## Questions
**a.** Traduisez en anglais cette phrase de l'extrait sur la Méditerranée : « Nous ne sommes donc nullement à l'abri d'un sinistre majeur. »
**b.** D'après l'extrait sur la Méditerranée, quelle part du trafic maritime international passe par cette mer ?
**c.** Poursuivez l'extrait sur la Méditerranée à partir de sa dernière phrase.

## Extrait
····················

Il est un autre point de préoccupation que je souhaite aborder. Je rappelle qu'entre 20 % et 30 % du trafic maritime international transite par la Méditerranée. Certains n'hésitent d'ailleurs pas à souligner que cette mer est un « couloir à hydrocarbures ». Nous ne sommes donc nullement à l'abri d'un sinistre majeur. C'est pourquoi nous nous interrogeons sur les délais d'intervention du remorqueur basé à Toulon au cas où un accident surviendrait au large des côtes du Languedoc-Roussillon. De même, est-il possible d'en savoir plus sur la présence ou non, en Méditerranée, d'un nouveau navire antipollution, comme cela avait été évoqué en 2003 ?
Enfin, ma dernière interrogation concerne la mise en œuvre des mesures prévues par la Commission européenne, dans le cadre du « paquet Erika II », rendant obligatoire, sur les bâtiments circulant dans les eaux communautaires, l'équipement de transpondeurs, qui sont de véritables systèmes d'identification automatique permettant l'amélioration du signalement et du suivi des navires.
Dans la mesure où les dégazages effectués la nuit sont plus difficilement repérables et les contrevenants moins facilement identifiables, l'application de cette mesure, qui me paraissait indispensable à l'époque, me semble toujours aussi impérieuse.
Monsieur le secrétaire d'État, je vous remercie des précisions que vous voudrez bien m'apporter sur l'ensemble de ces points.
M. le président. La parole est à M. le secrétaire d'État.
M. Hubert Falco, secrétaire d'État chargé de l'aménagement du territoire. Monsieur le sénateur, vous posez une question générale – ô combien intéressante ! – sur une mer qui nous est chère, comme à M. le président et à bon nombre de vos collègues,…
M. Roland Courteau. C'est vrai !
M. Thierry Repentin. Même les autres s'y intéressent !
M. Daniel Reiner. Elle concerne tout le monde !

····················

## Données disponibles
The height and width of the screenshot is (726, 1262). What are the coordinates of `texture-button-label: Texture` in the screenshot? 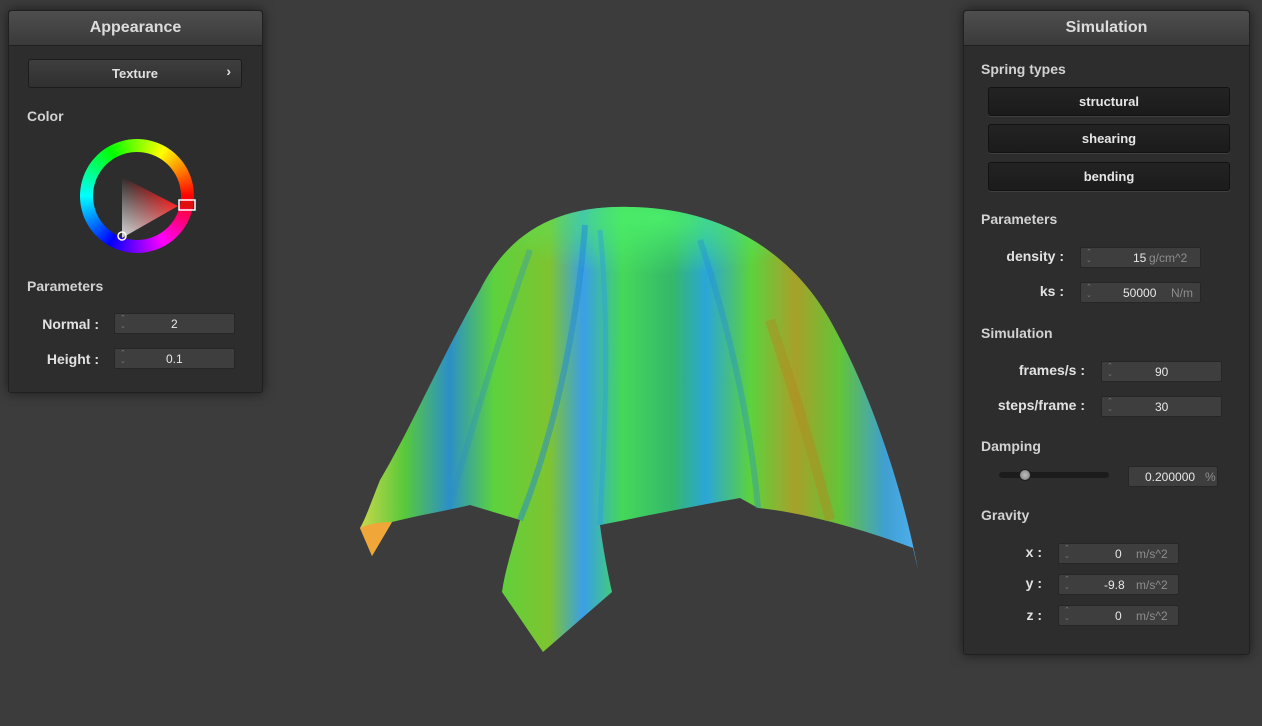 It's located at (135, 74).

····················

## Réponses par question
**a.** We are therefore by no means safe from a major disaster.

**b.** Entre 20 % et 30 %.

**c.**
M. Hubert Falco, secrétaire d'État. Je sais bien ! C'est la raison pour laquelle j'ai associé à mon propos l'ensemble de vos collègues ! Au demeurant, pour ce qui nous concerne, nous avons la particularité, que nous ne renions pas, d'être des enfants de la Méditerranée.
La loi du 15 avril 2003 a créé en Méditerranée une zone de protection écologique, la ZPE, afin de permettre à la France d'exercer une action répressive à l'encontre des auteurs de pollutions marines au-delà des eaux territoriales.
Ainsi, depuis 2003, quatorze poursuites ont été engagées par le parquet de Marseille à l'encontre de capitaines de navires pris en flagrant-délit de rejet illicite et neuf condamnations ont été prononcées, donnant lieu à 3,72 millions d'euros d'amendes. Trois dossiers sont en cours d'instruction et deux jugements restent en attente de délibéré. Auparavant, les procédures transmises à l'État du pavillon n'aboutissaient pas, comme vous l'avez fort justement rappelé, monsieur le sénateur.
L'effet dissuasif de cette politique répressive peut être mesuré par la baisse du nombre d'infractions constatées, lequel a été divisé par quatre – douze en 2003 contre trois en 2007. Ce n'est pas négligeable, même si nous sommes d'accord pour reconnaître que ce n'est pas encore satisfaisant. Le nombre de pollutions signalées a également baissé de 40 % depuis la création de la zone de protection écologique.
Ces chiffres indiquent clairement un changement de comportement des capitaines de navires dans les eaux sous juridiction française. La France est désormais citée en exemple par l'Agence européenne de sécurité maritime pour l'efficacité de son dispositif répressif, qui comporte quatre composantes : spatiale, aérienne, navale et terrestre.
La composante spatiale comprend le service européen d'imagerie satellite pour la détection des déversements d'hydrocarbures et la surveillance des eaux européennes, qui est mis à la disposition des États membres depuis le mois d'avril 2007, en application de la directive 2005/35/CE relative à la pollution causée par les navires et à l'introduction de sanctions en cas d'infractions. Le centre régional opérationnel de surveillance et de sauvetage en mer Méditerranée, le CROSS-MED, est l'un des trois centres opérationnels français participant au système.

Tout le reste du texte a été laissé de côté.